Eisenberg v. Feiner (In Re Ahead by a Length, Inc.)

78 B.R. 708, 1987 Bankr. LEXIS 1646
CourtUnited States Bankruptcy Court, S.D. New York
DecidedOctober 14, 1987
Docket19-35276
StatusPublished
Cited by8 cases

This text of 78 B.R. 708 (Eisenberg v. Feiner (In Re Ahead by a Length, Inc.)) is published on Counsel Stack Legal Research, covering United States Bankruptcy Court, S.D. New York primary law. Counsel Stack provides free access to over 12 million legal documents including statutes, case law, regulations, and constitutions.

Bluebook
Eisenberg v. Feiner (In Re Ahead by a Length, Inc.), 78 B.R. 708, 1987 Bankr. LEXIS 1646 (N.Y. 1987).

Opinion

*709 DECISION AND ORDER ON MOTION TO COMPEL TESTIMONY AND ON MOTION TO INTERVENE AND FOR A PROTECTIVE ORDER

TINA L. BROZMAN, Bankruptcy Judge.

We are asked to resolve the disputes engendered by two separate but related motions. Defendants Nochum Sternberg (“Sternberg”) and Schnejer Zalman Gurary (“Gurary”) move to compel the testimony of defendant Irwin Feiner (“Feiner”) pursuant to Rule 37(a) of the Federal Rules of Civil Procedure and Rule 7037 of the Federal Rules of Bankruptcy Procedure. The United States moves pursuant to Rules 24(b) and 26(c) of the Federal Rules of Civil Procedure to intervene and for a protective order staying discovery in this action pending the disposition of related criminal proceedings. For the reasons which follow, we grant a six-month stay of the litigation, deny the intervention and deny the motion to compel.

FACTS

On October 3, 1983, an involuntary chapter 7 petition was filed against Ahead by a Length (the “Debtor”). On December 6, 1983 an order for relief was entered and Dorothy Eisenberg was appointed trustee (the “Trustee”). The Trustee commenced this adversary proceeding on August 26, 1986 against, among others, Feiner, Stern-berg and Gurary alleging a fraudulent scheme and conspiracy to deprive the Debt- or of its property through the use of phony invoices and seeking, pursuant to Title 11 U.S.C. §§ 548 and 544, to avoid fraudulent transfers of the Debtor’s property.

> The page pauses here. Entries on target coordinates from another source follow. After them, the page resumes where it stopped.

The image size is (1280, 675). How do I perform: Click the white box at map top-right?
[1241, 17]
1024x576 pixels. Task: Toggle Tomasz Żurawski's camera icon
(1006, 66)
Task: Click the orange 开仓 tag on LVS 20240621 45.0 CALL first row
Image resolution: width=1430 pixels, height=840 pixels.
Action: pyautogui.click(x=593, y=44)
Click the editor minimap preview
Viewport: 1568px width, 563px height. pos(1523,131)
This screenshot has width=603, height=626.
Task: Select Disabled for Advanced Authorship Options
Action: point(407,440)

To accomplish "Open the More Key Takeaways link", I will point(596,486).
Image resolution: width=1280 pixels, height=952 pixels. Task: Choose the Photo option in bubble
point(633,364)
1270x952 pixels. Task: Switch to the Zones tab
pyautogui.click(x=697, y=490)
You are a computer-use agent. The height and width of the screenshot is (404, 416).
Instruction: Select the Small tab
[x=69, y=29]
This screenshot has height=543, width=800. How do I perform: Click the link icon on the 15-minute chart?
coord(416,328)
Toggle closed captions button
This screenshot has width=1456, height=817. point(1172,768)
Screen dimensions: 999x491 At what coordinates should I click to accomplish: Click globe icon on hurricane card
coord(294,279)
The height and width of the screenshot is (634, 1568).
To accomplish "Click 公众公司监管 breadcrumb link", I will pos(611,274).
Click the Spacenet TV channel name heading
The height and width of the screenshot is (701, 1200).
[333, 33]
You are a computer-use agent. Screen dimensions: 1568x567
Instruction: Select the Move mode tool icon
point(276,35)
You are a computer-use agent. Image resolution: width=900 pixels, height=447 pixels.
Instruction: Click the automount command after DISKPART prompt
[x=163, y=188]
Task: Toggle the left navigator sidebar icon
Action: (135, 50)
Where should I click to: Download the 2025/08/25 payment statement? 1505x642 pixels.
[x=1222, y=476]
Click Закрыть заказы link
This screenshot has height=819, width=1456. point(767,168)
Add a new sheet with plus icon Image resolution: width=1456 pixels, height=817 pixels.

In August 1983, Feiner was sued by the Debtor’s commercial factor for engaging in a pattern of racketeering activity. Not long after, the United States Attorney initiated a criminal investigation. During the course of the investigation, Feiner entered into a plea agreement with the U.S. Attorney which calls for his continued cooperation with the Internal Revenue Service, Federal Bureau of Investigation and the United States Attorney. As agreed, in October 1985 Feiner pleaded guilty to a three count information charging him with conspiracy to defraud the United States of corporate income tax, personal income tax evasion and wire fraud.

Gurary and Sternberg have been indicted and charged with aiding and assisting tax evasion and other crimes arising from their role as principals of a group of corporations (the “Zalga Companies”) which were involved with Feiner in a phony invoice scheme. Presently, another grand jury is investigating the Zalga Companies’ role.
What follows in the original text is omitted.